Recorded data

########################################

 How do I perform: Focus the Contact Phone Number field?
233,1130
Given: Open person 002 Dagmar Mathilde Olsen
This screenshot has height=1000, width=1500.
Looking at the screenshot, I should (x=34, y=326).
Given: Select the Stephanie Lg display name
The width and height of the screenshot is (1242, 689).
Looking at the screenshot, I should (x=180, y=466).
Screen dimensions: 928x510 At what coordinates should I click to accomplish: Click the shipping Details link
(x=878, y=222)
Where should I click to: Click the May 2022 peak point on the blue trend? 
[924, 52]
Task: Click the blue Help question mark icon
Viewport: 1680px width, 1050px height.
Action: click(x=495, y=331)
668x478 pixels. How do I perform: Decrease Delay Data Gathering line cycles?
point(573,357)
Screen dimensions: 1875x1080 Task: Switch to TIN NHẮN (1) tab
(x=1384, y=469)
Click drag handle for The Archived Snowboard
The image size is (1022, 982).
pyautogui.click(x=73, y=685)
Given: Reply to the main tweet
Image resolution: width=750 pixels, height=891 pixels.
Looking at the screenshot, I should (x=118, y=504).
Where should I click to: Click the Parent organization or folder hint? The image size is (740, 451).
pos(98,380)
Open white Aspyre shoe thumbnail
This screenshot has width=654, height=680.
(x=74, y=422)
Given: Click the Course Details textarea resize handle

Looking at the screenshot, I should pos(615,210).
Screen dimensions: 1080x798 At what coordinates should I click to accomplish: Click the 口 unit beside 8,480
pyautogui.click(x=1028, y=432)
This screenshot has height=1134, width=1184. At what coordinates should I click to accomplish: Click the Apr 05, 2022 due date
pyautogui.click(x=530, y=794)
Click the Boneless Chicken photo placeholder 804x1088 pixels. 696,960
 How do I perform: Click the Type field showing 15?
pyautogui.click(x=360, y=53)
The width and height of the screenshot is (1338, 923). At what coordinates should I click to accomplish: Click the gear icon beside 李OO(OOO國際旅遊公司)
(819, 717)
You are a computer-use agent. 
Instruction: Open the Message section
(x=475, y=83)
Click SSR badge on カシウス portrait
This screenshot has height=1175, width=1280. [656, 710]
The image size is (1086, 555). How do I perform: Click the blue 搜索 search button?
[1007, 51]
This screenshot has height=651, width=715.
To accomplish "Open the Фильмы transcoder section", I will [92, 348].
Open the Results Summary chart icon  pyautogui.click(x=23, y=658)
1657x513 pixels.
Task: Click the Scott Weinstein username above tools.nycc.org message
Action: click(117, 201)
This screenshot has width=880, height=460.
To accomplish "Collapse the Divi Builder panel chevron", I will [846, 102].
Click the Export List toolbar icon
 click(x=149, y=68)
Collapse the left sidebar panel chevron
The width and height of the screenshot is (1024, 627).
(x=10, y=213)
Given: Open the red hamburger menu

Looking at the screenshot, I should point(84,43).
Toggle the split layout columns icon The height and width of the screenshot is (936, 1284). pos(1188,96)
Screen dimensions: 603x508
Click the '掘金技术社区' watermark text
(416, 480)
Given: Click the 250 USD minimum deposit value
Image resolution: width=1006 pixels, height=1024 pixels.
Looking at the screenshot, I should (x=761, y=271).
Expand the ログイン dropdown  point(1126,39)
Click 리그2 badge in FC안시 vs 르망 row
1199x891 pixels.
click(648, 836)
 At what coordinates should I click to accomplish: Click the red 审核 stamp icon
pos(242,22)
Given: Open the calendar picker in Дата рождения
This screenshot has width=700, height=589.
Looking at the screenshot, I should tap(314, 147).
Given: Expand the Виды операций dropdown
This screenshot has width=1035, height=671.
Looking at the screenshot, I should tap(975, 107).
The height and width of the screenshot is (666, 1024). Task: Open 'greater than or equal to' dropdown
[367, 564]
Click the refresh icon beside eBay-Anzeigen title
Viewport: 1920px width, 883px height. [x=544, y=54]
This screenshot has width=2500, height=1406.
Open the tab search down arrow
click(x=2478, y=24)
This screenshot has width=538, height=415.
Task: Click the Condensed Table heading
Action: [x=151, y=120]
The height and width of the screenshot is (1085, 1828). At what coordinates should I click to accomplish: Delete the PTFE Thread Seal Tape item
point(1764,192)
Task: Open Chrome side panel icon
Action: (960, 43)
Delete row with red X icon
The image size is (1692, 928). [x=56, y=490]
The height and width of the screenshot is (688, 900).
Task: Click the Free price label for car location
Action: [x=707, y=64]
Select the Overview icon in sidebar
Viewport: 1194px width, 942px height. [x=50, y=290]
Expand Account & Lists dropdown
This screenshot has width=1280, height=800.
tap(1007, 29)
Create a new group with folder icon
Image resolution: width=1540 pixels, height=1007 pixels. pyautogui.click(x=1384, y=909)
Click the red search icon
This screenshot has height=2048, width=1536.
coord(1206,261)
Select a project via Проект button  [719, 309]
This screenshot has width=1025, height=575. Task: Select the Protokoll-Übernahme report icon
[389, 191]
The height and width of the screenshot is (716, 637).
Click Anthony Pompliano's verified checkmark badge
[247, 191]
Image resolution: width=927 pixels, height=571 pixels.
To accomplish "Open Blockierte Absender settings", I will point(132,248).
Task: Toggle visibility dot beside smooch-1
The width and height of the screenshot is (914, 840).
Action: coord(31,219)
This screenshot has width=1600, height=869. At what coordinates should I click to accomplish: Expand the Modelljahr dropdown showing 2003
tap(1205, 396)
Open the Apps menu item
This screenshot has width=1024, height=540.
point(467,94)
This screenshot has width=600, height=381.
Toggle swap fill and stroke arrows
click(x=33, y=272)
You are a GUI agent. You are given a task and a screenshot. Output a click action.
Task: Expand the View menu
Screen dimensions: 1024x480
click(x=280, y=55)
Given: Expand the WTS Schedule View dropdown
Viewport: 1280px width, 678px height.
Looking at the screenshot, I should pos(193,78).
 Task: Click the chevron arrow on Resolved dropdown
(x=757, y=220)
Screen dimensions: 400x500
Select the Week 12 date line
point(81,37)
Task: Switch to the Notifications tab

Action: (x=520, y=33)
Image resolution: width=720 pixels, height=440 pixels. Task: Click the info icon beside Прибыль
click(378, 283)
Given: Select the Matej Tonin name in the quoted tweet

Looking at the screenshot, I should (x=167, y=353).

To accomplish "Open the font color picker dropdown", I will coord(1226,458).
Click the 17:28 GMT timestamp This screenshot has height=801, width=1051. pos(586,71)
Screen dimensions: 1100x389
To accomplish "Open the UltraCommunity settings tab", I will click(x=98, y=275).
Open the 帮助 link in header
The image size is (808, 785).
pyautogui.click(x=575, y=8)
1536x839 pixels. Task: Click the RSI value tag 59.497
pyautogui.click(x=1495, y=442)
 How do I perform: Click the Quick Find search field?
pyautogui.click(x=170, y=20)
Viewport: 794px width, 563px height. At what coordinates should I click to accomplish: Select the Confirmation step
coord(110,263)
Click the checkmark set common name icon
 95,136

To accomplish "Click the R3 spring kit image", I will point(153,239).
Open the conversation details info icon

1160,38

########################################

» Task description: Nothing in the data above may be skipped; repeat it all exactly.

» Task answer:
 How do I perform: Focus the Contact Phone Number field?
233,1130
Given: Open person 002 Dagmar Mathilde Olsen
This screenshot has height=1000, width=1500.
Looking at the screenshot, I should (x=34, y=326).
Given: Select the Stephanie Lg display name
The width and height of the screenshot is (1242, 689).
Looking at the screenshot, I should (x=180, y=466).
Screen dimensions: 928x510 At what coordinates should I click to accomplish: Click the shipping Details link
(x=878, y=222)
Where should I click to: Click the May 2022 peak point on the blue trend? 
[924, 52]
Task: Click the blue Help question mark icon
Viewport: 1680px width, 1050px height.
Action: click(x=495, y=331)
668x478 pixels. How do I perform: Decrease Delay Data Gathering line cycles?
point(573,357)
Screen dimensions: 1875x1080 Task: Switch to TIN NHẮN (1) tab
(x=1384, y=469)
Click drag handle for The Archived Snowboard
The image size is (1022, 982).
pyautogui.click(x=73, y=685)
Given: Reply to the main tweet
Image resolution: width=750 pixels, height=891 pixels.
Looking at the screenshot, I should (x=118, y=504).
Where should I click to: Click the Parent organization or folder hint? The image size is (740, 451).
pos(98,380)
Open white Aspyre shoe thumbnail
This screenshot has width=654, height=680.
(x=74, y=422)
Given: Click the Course Details textarea resize handle

Looking at the screenshot, I should pos(615,210).
Screen dimensions: 1080x798 At what coordinates should I click to accomplish: Click the 口 unit beside 8,480
pyautogui.click(x=1028, y=432)
This screenshot has height=1134, width=1184. At what coordinates should I click to accomplish: Click the Apr 05, 2022 due date
pyautogui.click(x=530, y=794)
Click the Boneless Chicken photo placeholder 804x1088 pixels. 696,960
 How do I perform: Click the Type field showing 15?
pyautogui.click(x=360, y=53)
The width and height of the screenshot is (1338, 923). At what coordinates should I click to accomplish: Click the gear icon beside 李OO(OOO國際旅遊公司)
(819, 717)
You are a computer-use agent. 
Instruction: Open the Message section
(x=475, y=83)
Click SSR badge on カシウス portrait
This screenshot has height=1175, width=1280. [656, 710]
The image size is (1086, 555). How do I perform: Click the blue 搜索 search button?
[1007, 51]
This screenshot has height=651, width=715.
To accomplish "Open the Фильмы transcoder section", I will [92, 348].
Open the Results Summary chart icon  pyautogui.click(x=23, y=658)
1657x513 pixels.
Task: Click the Scott Weinstein username above tools.nycc.org message
Action: click(117, 201)
This screenshot has width=880, height=460.
To accomplish "Collapse the Divi Builder panel chevron", I will [846, 102].
Click the Export List toolbar icon
 click(x=149, y=68)
Collapse the left sidebar panel chevron
The width and height of the screenshot is (1024, 627).
(x=10, y=213)
Given: Open the red hamburger menu

Looking at the screenshot, I should point(84,43).
Toggle the split layout columns icon The height and width of the screenshot is (936, 1284). pos(1188,96)
Screen dimensions: 603x508
Click the '掘金技术社区' watermark text
(416, 480)
Given: Click the 250 USD minimum deposit value
Image resolution: width=1006 pixels, height=1024 pixels.
Looking at the screenshot, I should (x=761, y=271).
Expand the ログイン dropdown  point(1126,39)
Click 리그2 badge in FC안시 vs 르망 row
1199x891 pixels.
click(648, 836)
 At what coordinates should I click to accomplish: Click the red 审核 stamp icon
pos(242,22)
Given: Open the calendar picker in Дата рождения
This screenshot has width=700, height=589.
Looking at the screenshot, I should tap(314, 147).
Given: Expand the Виды операций dropdown
This screenshot has width=1035, height=671.
Looking at the screenshot, I should tap(975, 107).
The height and width of the screenshot is (666, 1024). Task: Open 'greater than or equal to' dropdown
[367, 564]
Click the refresh icon beside eBay-Anzeigen title
Viewport: 1920px width, 883px height. [x=544, y=54]
This screenshot has width=2500, height=1406.
Open the tab search down arrow
click(x=2478, y=24)
This screenshot has width=538, height=415.
Task: Click the Condensed Table heading
Action: [x=151, y=120]
The height and width of the screenshot is (1085, 1828). At what coordinates should I click to accomplish: Delete the PTFE Thread Seal Tape item
point(1764,192)
Task: Open Chrome side panel icon
Action: (960, 43)
Delete row with red X icon
The image size is (1692, 928). [x=56, y=490]
The height and width of the screenshot is (688, 900).
Task: Click the Free price label for car location
Action: [x=707, y=64]
Select the Overview icon in sidebar
Viewport: 1194px width, 942px height. [x=50, y=290]
Expand Account & Lists dropdown
This screenshot has width=1280, height=800.
tap(1007, 29)
Create a new group with folder icon
Image resolution: width=1540 pixels, height=1007 pixels. pyautogui.click(x=1384, y=909)
Click the red search icon
This screenshot has height=2048, width=1536.
coord(1206,261)
Select a project via Проект button  [719, 309]
This screenshot has width=1025, height=575. Task: Select the Protokoll-Übernahme report icon
[389, 191]
The height and width of the screenshot is (716, 637).
Click Anthony Pompliano's verified checkmark badge
[247, 191]
Image resolution: width=927 pixels, height=571 pixels.
To accomplish "Open Blockierte Absender settings", I will point(132,248).
Task: Toggle visibility dot beside smooch-1
The width and height of the screenshot is (914, 840).
Action: coord(31,219)
This screenshot has width=1600, height=869. At what coordinates should I click to accomplish: Expand the Modelljahr dropdown showing 2003
tap(1205, 396)
Open the Apps menu item
This screenshot has width=1024, height=540.
point(467,94)
This screenshot has width=600, height=381.
Toggle swap fill and stroke arrows
click(x=33, y=272)
You are a GUI agent. You are given a task and a screenshot. Output a click action.
Task: Expand the View menu
Screen dimensions: 1024x480
click(x=280, y=55)
Given: Expand the WTS Schedule View dropdown
Viewport: 1280px width, 678px height.
Looking at the screenshot, I should pos(193,78).
 Task: Click the chevron arrow on Resolved dropdown
(x=757, y=220)
Screen dimensions: 400x500
Select the Week 12 date line
point(81,37)
Task: Switch to the Notifications tab

Action: (x=520, y=33)
Image resolution: width=720 pixels, height=440 pixels. Task: Click the info icon beside Прибыль
click(378, 283)
Given: Select the Matej Tonin name in the quoted tweet

Looking at the screenshot, I should (x=167, y=353).

To accomplish "Open the font color picker dropdown", I will coord(1226,458).
Click the 17:28 GMT timestamp This screenshot has height=801, width=1051. pos(586,71)
Screen dimensions: 1100x389
To accomplish "Open the UltraCommunity settings tab", I will click(x=98, y=275).
Open the 帮助 link in header
The image size is (808, 785).
pyautogui.click(x=575, y=8)
1536x839 pixels. Task: Click the RSI value tag 59.497
pyautogui.click(x=1495, y=442)
 How do I perform: Click the Quick Find search field?
pyautogui.click(x=170, y=20)
Viewport: 794px width, 563px height. At what coordinates should I click to accomplish: Select the Confirmation step
coord(110,263)
Click the checkmark set common name icon
 95,136

To accomplish "Click the R3 spring kit image", I will point(153,239).
Open the conversation details info icon

1160,38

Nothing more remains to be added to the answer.